-- Opening Marker --

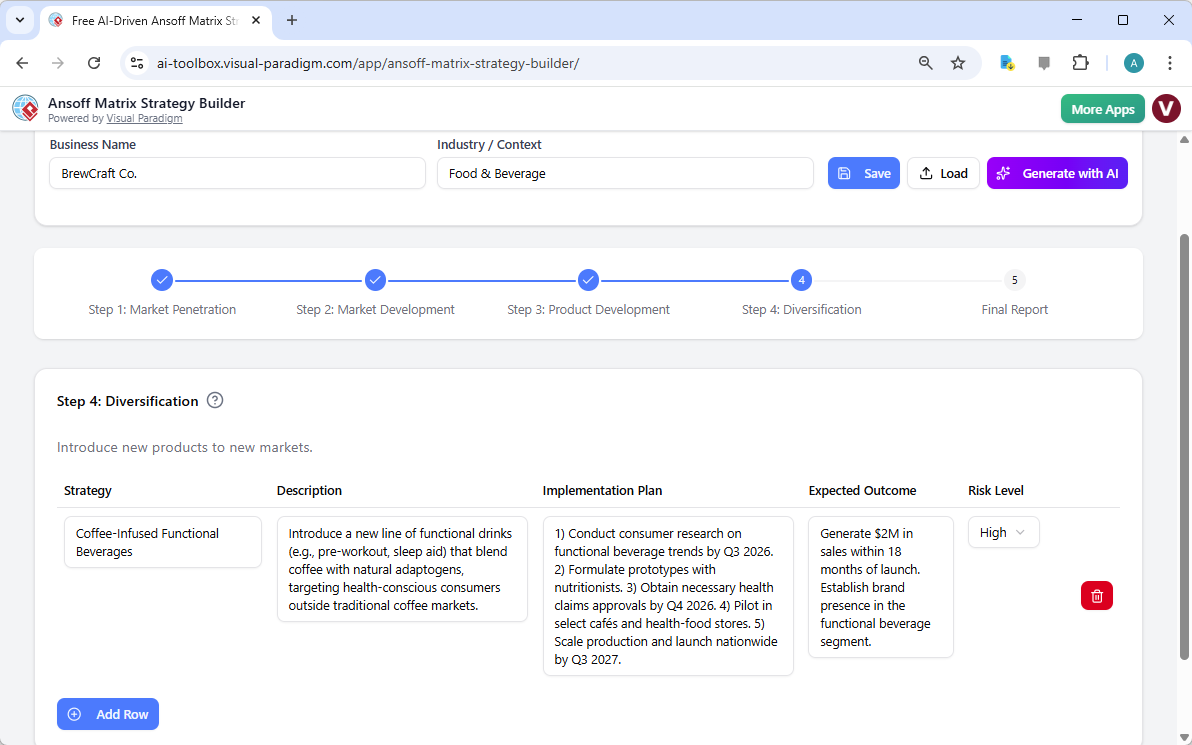The width and height of the screenshot is (1192, 745).
Task: Click inside the Business Name field
Action: [x=237, y=172]
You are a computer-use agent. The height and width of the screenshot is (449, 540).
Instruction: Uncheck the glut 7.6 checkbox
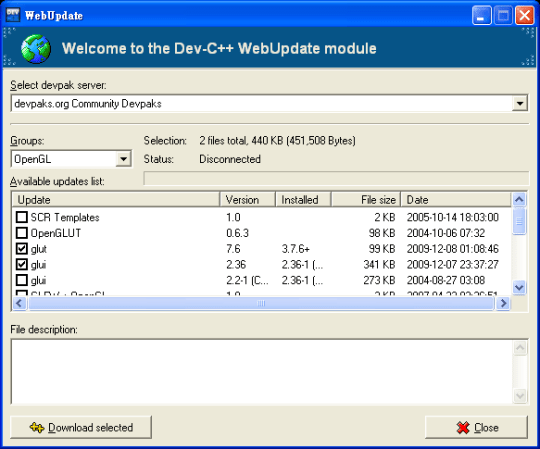(22, 249)
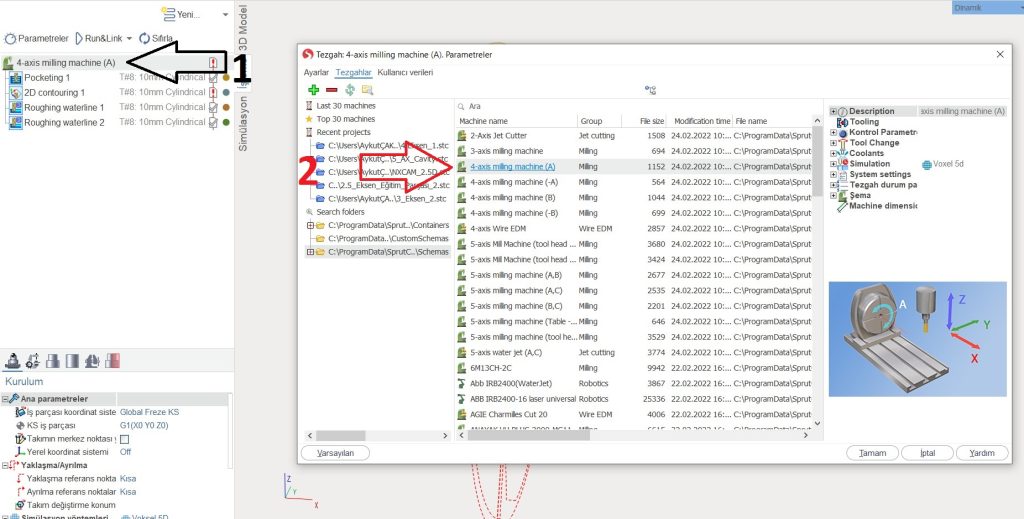Click the tree view icon above the machine list

click(650, 89)
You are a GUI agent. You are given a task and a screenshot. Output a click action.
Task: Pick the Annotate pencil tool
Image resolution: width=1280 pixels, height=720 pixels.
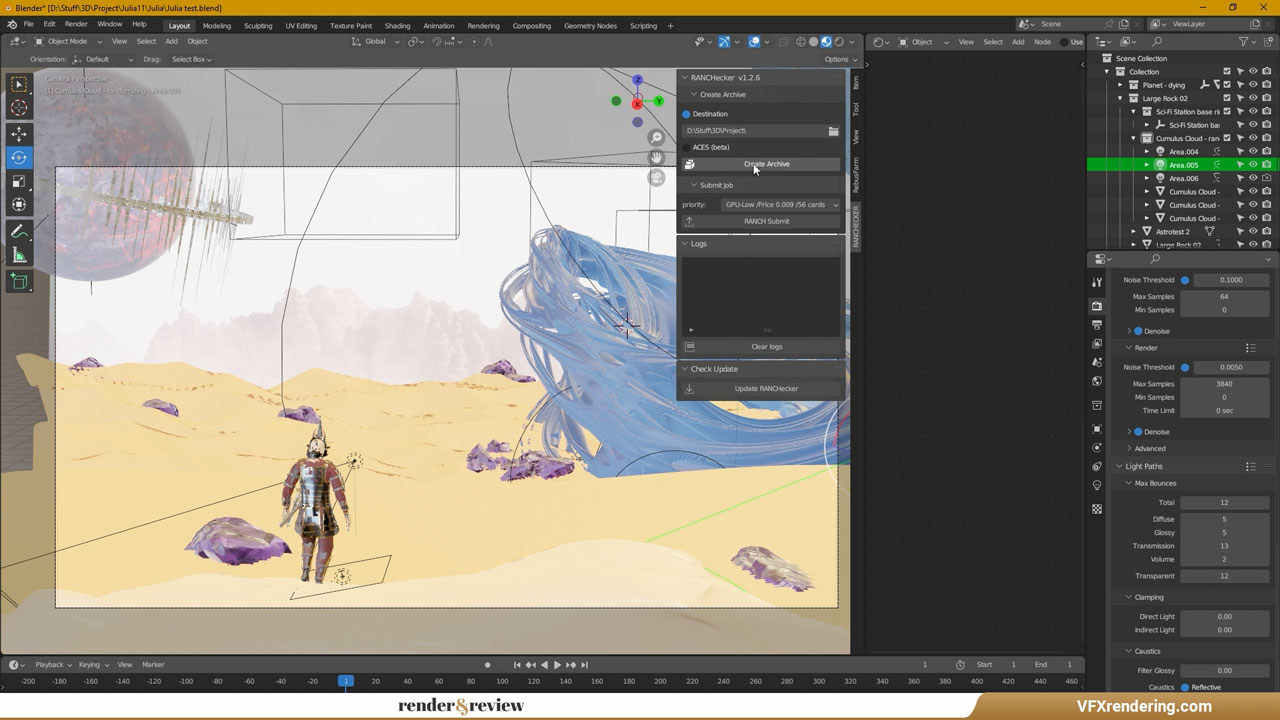coord(19,231)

-- Closing Marker --

• _Action item_
Every line of the entries above that holds "agent" should be copied out.

• _Exercise response_
You are a computer-use agent. The height and width of the screenshot is (449, 540).
You are a GUI agent. You are given a task and a screenshot. Output a click action.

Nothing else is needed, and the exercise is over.